I'd probably use a Leaf motor in such an application. A lot easier to get to the state you want.


----------



## electro wrks (Mar 5, 2012)

Here's a separate Tesla motor drive on YouTube starting @ ~5:45 : https://www.youtube.com/watch?v=2v-5GB7i10o


----------



## brian_ (Feb 7, 2017)

Tremelune said:


> Seems like the big issues would be sealing the mating face, relocating the inverter, and "trimming" away the excess where the gears used to be...then you're only left with the existing difficult task of mating the output shaft to the input shaft...


As shown in the video posted by electro wrks about the F-450 conversion, one approach to trimming away excess is to not do it, but to instead use an enormous adapter plate to match the entire intact motor side of the transaxle housing. This also addresses sealing the mating face, since it results in a simple flat sealing surface.

That F-450 conversion also addresses mating shafts, with what may be a custom shaft splined for the motor on one end (replacing the Tesla transaxle input shaft) and the reduction gearbox they're using on the other end. Their reduction box is designed to accept the male splined output shaft of a transmission, so this custom shaft is practical to build (being male on both ends).

A more extreme approach would be to remove that transaxle housing side, which is also the motor end housing, and build a custom replacement of a more suitable (compact) shape.


----------



## retrEVnoc (Mar 23, 2019)

greg's video series on the F450 conversion is excellent-- very informative. He uses some pricey, but off-the-shelf parts (magnum crawl box by Offroad Design coupled with I think an Atlas transfer case) combined with some custom parts to send power from the tesla motor straight to a 4wd transfer case, circumventing Tesla's gear reduction.

Sam with the Audi conversion of youtube fame also did it, with a similarly custom gear reduction setup, albeit less detailed documentation than greg's truck project.

The beauty of the Tesla drive unit is the integration... integrated cooling, no 3-phase wiring. Splitting it up may well cost you just as much as a different AC system in the end due to the retrofitting needed.


----------



## electro wrks (Mar 5, 2012)

One potential problem with the F450 conversion could be the early Tesla induction motor(if that's what's being used) overheating. If the truck is used for towing and hauling, as they often are, and the motor run in high enough power output, they may encounter the same problem racers have seen after a lap or 2 at speed. That is the motor's rotor overheating and the controller dropping the power output. From experience, it seems this is less of a problem with the newer, interior magnet permanent magnet(did I get that right?) motors from Tesla. 

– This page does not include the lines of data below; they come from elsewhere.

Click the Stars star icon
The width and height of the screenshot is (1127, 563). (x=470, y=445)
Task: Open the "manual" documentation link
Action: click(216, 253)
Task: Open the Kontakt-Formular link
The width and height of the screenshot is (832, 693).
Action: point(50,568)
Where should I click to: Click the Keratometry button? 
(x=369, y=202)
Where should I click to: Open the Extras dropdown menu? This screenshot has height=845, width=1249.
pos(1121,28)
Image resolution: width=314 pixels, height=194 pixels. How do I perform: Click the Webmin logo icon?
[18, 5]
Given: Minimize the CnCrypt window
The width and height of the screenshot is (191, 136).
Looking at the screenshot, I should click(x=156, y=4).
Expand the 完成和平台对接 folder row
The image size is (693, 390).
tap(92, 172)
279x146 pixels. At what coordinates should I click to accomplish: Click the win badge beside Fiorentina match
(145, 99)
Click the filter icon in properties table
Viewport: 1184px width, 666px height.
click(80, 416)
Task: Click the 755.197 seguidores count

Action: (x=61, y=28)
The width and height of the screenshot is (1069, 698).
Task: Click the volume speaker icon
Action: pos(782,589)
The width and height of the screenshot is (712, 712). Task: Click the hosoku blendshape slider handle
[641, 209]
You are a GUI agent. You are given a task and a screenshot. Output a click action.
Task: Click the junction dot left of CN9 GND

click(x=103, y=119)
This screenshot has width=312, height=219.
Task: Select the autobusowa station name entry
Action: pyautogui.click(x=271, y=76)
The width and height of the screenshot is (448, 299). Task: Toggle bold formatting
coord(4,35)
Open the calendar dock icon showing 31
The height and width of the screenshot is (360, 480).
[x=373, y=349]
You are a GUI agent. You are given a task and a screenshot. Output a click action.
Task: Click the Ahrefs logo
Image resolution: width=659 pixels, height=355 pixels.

I forget what Teslas use this motor(some use both kinds!). brian and others will know this detail, the motor location(front or rear), and their power outputs.


----------



## brian_ (Feb 7, 2017)

electro wrks said:


> One potential problem with the F450 conversion could be the early Tesla induction motor(if that's what's being used) overheating. If the truck is used for towing and hauling, as they often are, and the motor run in high enough power output, they may encounter the same problem racers have seen after a lap or 2 at speed. That is the motor's rotor overheating and the controller dropping the power output. From experience, it seems this is less of a problem with the newer, interior magnet permanent magnet(did I get that right?) motors from Tesla.


I think that's an excellent point: even if peak power capability is suitable, the motor needs to be able to handle what the vehicle needs continuously. Two motors (for front and rear) would be more appropriate, and would eliminate the need for the transfer case.

Yes, this is an induction motor, presumably the "large" Model S/X motor.



electro wrks said:


> I forget what Teslas use this motor(some use both kinds!). brian and others will know this detail, the motor location(front or rear), and their power outputs.


The original Roadster, Model S, and Model X use only induction motors. The Roadster motor is now irrelevant. The Model S and X use the same motors: 

RWD: one large motor at the rear
AWD (normal): a small motor at the front and another small motor at the rear
AWD "Performance": a small motor at the front and a large motor at the rear
All "small" motors are the same, but the front and rear transaxles are a bit different; all "large" motors are the same (including the same transaxle). The large motor seems to be particularly prone to cooling issues; the large and small motors (with their associated transaxle and inverter) have different cooling system designs.

For power output, I just look at the list someone assembled in Wikipedia.

The Model 3 uses a permanent magnet motor at the rear, but apparently the front motor of AWD Model 3 is an induction motor, possibly related to the small Model S/X AWD motor.


----------